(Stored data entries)
--------
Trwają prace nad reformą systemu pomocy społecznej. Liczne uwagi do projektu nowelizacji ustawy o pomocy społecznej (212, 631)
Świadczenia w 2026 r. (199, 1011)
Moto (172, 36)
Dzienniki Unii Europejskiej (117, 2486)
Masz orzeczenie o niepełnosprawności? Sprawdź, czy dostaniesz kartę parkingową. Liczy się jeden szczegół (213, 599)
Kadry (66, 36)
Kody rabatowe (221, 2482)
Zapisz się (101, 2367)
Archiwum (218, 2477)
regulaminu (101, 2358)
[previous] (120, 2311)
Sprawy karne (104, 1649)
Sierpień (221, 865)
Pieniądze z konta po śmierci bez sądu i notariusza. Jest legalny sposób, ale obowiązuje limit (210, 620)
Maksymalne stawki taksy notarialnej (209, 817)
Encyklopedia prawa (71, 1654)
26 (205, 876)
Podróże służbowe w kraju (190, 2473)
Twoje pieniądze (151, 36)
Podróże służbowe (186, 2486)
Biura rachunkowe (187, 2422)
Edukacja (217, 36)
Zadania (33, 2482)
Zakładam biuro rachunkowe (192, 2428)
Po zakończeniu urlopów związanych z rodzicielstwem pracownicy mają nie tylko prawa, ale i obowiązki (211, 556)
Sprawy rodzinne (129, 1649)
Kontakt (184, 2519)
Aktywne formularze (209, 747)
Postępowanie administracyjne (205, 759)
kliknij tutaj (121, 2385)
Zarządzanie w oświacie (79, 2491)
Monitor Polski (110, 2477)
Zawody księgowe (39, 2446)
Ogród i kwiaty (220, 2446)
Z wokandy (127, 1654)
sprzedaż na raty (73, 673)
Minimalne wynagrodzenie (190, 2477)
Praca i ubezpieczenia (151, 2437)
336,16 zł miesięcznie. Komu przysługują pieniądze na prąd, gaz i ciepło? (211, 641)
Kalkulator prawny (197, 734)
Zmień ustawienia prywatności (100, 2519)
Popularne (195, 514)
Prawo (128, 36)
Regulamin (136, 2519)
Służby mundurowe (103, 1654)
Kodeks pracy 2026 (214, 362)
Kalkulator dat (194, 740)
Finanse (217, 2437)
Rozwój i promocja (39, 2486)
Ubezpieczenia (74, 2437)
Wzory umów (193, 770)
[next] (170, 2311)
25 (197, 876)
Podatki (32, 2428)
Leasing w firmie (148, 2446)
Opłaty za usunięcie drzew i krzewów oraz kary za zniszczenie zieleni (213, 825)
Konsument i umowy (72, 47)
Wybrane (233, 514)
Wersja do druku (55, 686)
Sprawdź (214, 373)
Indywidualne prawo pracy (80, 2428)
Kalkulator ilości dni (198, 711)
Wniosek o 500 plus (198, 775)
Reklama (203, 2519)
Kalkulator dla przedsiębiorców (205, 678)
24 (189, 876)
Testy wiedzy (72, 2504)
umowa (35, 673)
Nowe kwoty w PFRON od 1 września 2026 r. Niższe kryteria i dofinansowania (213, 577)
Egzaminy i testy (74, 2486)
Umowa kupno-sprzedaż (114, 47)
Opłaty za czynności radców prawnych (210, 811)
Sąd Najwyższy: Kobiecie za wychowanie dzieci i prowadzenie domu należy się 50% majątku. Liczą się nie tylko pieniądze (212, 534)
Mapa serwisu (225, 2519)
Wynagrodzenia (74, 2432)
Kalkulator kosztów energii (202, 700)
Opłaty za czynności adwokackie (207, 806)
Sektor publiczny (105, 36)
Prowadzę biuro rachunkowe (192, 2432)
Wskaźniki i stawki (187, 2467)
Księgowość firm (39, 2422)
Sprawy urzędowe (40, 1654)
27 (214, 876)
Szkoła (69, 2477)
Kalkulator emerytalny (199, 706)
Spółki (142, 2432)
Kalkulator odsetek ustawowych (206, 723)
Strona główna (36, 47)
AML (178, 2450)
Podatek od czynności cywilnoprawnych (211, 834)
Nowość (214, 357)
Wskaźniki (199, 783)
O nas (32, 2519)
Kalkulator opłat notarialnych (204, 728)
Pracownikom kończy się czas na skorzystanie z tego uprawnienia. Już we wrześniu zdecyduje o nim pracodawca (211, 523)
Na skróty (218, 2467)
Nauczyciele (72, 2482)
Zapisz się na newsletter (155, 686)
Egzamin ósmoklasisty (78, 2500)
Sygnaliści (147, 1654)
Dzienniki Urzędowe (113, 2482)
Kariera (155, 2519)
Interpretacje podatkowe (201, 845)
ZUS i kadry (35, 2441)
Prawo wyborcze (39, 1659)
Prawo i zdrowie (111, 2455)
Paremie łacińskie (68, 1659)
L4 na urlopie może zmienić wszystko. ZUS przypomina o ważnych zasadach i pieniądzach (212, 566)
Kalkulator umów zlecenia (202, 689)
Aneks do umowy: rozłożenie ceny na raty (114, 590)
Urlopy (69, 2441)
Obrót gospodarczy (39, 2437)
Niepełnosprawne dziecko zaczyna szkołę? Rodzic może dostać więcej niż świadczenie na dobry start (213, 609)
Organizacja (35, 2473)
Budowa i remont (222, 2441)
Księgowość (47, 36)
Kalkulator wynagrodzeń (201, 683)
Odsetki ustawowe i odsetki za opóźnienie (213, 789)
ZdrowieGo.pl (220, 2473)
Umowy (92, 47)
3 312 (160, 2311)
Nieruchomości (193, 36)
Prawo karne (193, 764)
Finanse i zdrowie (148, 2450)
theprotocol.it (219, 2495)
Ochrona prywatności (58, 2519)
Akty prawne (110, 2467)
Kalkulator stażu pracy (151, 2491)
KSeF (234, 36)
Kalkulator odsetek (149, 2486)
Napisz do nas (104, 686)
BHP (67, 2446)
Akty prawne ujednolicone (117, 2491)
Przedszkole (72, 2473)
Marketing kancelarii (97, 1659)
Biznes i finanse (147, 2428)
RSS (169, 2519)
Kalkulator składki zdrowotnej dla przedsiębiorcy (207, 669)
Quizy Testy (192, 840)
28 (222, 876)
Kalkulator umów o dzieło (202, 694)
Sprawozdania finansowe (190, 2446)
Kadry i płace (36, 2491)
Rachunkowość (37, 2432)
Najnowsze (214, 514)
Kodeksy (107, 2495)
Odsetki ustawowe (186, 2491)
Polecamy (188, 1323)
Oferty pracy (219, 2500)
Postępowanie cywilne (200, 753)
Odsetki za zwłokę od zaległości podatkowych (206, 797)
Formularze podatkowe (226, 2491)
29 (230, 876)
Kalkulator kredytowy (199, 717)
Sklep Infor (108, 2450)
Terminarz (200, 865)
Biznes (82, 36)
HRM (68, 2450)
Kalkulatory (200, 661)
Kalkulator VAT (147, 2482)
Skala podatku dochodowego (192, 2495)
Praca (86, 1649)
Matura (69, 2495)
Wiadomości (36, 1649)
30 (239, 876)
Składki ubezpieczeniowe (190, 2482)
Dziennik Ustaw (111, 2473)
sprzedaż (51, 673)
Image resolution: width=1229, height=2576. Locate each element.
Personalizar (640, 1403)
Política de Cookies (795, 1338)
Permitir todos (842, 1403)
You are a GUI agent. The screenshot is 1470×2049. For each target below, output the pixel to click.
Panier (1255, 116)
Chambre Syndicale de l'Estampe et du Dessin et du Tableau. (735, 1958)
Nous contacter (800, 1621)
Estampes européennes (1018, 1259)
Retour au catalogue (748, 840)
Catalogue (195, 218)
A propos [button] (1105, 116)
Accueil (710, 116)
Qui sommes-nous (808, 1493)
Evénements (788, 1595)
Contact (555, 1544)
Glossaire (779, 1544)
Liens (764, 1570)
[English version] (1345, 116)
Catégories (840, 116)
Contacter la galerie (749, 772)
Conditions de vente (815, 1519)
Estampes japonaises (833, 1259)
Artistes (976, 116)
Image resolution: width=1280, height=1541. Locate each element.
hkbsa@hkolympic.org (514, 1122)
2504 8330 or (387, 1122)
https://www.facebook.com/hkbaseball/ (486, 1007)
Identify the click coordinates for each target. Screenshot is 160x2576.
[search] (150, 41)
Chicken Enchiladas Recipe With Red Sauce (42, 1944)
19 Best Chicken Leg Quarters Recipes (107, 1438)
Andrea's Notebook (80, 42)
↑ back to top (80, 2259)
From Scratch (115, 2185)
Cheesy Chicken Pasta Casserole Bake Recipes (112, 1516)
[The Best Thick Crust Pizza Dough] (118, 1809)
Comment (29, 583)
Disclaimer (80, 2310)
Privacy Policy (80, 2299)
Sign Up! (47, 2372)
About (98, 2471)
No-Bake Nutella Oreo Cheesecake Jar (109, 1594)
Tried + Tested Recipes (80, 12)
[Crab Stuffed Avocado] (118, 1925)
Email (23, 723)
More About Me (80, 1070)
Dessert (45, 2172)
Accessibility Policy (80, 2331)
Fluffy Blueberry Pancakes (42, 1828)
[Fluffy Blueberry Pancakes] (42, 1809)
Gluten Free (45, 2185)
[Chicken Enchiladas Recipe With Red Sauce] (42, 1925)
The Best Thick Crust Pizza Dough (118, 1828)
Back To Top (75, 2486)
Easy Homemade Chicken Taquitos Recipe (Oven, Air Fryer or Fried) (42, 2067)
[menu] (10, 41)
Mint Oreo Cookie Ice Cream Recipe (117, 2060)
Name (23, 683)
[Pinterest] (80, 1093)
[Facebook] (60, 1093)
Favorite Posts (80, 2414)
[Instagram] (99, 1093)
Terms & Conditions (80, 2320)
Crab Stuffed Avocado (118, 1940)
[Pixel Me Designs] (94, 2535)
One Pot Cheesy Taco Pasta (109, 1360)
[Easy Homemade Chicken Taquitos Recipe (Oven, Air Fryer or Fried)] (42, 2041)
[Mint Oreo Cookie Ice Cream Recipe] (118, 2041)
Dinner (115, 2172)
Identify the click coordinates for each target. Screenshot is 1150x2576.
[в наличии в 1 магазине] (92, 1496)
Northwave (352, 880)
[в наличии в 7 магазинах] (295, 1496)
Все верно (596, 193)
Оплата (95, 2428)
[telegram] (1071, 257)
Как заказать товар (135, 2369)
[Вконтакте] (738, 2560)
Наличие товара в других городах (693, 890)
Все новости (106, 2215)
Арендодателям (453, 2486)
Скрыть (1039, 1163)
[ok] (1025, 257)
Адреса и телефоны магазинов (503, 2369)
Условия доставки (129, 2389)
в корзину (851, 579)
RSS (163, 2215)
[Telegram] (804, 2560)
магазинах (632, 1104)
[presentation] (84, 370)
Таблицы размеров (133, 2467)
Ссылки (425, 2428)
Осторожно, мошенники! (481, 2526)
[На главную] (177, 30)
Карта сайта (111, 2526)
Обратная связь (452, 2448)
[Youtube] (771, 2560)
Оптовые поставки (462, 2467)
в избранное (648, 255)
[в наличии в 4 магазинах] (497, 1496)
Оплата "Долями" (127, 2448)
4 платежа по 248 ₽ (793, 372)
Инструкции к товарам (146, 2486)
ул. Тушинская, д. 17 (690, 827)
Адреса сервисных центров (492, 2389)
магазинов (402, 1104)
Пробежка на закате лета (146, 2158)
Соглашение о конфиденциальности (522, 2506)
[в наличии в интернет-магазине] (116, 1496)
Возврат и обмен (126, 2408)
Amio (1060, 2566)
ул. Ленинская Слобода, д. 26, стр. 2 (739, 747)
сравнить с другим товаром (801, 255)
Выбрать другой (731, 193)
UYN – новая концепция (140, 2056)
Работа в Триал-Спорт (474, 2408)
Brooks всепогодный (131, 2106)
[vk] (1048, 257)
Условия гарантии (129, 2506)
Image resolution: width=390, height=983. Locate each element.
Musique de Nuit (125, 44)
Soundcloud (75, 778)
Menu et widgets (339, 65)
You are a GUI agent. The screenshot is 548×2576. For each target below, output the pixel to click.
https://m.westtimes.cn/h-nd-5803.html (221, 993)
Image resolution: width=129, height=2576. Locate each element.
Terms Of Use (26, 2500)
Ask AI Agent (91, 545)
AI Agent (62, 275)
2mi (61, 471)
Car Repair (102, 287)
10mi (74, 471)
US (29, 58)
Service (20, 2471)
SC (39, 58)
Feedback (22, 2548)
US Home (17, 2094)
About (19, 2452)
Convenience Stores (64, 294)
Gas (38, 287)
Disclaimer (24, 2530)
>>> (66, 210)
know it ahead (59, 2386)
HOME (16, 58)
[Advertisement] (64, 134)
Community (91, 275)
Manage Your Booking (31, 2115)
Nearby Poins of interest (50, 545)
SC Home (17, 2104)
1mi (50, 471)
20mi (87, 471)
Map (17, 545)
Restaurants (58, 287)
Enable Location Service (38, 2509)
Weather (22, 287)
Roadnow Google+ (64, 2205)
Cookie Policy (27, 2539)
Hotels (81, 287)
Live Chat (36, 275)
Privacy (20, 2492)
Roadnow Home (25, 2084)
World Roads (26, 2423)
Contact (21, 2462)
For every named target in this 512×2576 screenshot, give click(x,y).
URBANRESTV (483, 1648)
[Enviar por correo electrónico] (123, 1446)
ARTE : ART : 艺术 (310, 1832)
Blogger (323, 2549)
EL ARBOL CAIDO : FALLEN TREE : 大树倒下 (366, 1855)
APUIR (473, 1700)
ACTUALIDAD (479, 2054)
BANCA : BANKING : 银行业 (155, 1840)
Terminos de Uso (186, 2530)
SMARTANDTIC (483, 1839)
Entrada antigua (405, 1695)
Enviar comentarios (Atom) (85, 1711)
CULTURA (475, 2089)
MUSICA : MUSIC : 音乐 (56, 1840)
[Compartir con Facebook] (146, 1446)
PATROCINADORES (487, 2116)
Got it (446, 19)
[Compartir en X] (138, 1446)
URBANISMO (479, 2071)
--------
Go through the data above from its first line and copy each line exactly, stopping once the line with "Zadania (33, 2482)" has been copied.

Solution to this problem –
Trwają prace nad reformą systemu pomocy społecznej. Liczne uwagi do projektu nowelizacji ustawy o pomocy społecznej (212, 631)
Świadczenia w 2026 r. (199, 1011)
Moto (172, 36)
Dzienniki Unii Europejskiej (117, 2486)
Masz orzeczenie o niepełnosprawności? Sprawdź, czy dostaniesz kartę parkingową. Liczy się jeden szczegół (213, 599)
Kadry (66, 36)
Kody rabatowe (221, 2482)
Zapisz się (101, 2367)
Archiwum (218, 2477)
regulaminu (101, 2358)
[previous] (120, 2311)
Sprawy karne (104, 1649)
Sierpień (221, 865)
Pieniądze z konta po śmierci bez sądu i notariusza. Jest legalny sposób, ale obowiązuje limit (210, 620)
Maksymalne stawki taksy notarialnej (209, 817)
Encyklopedia prawa (71, 1654)
26 (205, 876)
Podróże służbowe w kraju (190, 2473)
Twoje pieniądze (151, 36)
Podróże służbowe (186, 2486)
Biura rachunkowe (187, 2422)
Edukacja (217, 36)
Zadania (33, 2482)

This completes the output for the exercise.